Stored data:

════════

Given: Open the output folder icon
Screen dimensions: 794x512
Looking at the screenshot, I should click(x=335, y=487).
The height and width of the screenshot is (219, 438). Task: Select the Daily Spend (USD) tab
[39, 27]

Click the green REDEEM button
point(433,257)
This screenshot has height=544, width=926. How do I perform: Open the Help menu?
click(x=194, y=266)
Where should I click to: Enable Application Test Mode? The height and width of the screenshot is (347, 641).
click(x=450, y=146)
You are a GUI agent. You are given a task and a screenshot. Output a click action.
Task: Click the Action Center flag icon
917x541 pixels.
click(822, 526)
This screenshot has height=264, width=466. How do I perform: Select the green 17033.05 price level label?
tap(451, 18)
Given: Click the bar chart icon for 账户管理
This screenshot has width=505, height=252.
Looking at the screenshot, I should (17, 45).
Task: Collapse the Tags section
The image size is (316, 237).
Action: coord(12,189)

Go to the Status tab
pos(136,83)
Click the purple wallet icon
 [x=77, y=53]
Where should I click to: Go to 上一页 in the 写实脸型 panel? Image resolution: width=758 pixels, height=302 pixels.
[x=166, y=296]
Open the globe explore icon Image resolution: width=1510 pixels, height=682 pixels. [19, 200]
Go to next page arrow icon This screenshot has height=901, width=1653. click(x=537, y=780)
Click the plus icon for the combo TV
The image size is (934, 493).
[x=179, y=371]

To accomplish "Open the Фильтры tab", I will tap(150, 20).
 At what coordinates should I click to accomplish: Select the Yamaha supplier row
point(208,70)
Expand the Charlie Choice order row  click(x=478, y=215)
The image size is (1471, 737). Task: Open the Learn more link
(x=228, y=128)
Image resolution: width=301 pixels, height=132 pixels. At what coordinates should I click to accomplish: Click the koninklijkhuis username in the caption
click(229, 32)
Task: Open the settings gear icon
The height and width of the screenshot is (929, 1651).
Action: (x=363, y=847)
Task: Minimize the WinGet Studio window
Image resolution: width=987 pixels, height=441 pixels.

════════

What is required: The answer must be the lines from the one containing "Open the globe" through the last line of the records, written out exactly; please include nothing more.

Reply:
Open the globe explore icon Image resolution: width=1510 pixels, height=682 pixels. [19, 200]
Go to next page arrow icon This screenshot has height=901, width=1653. click(x=537, y=780)
Click the plus icon for the combo TV
The image size is (934, 493).
[x=179, y=371]

To accomplish "Open the Фильтры tab", I will tap(150, 20).
 At what coordinates should I click to accomplish: Select the Yamaha supplier row
point(208,70)
Expand the Charlie Choice order row  click(x=478, y=215)
The image size is (1471, 737). Task: Open the Learn more link
(x=228, y=128)
Image resolution: width=301 pixels, height=132 pixels. At what coordinates should I click to accomplish: Click the koninklijkhuis username in the caption
click(229, 32)
Task: Open the settings gear icon
The height and width of the screenshot is (929, 1651).
Action: (x=363, y=847)
Task: Minimize the WinGet Studio window
Image resolution: width=987 pixels, height=441 pixels.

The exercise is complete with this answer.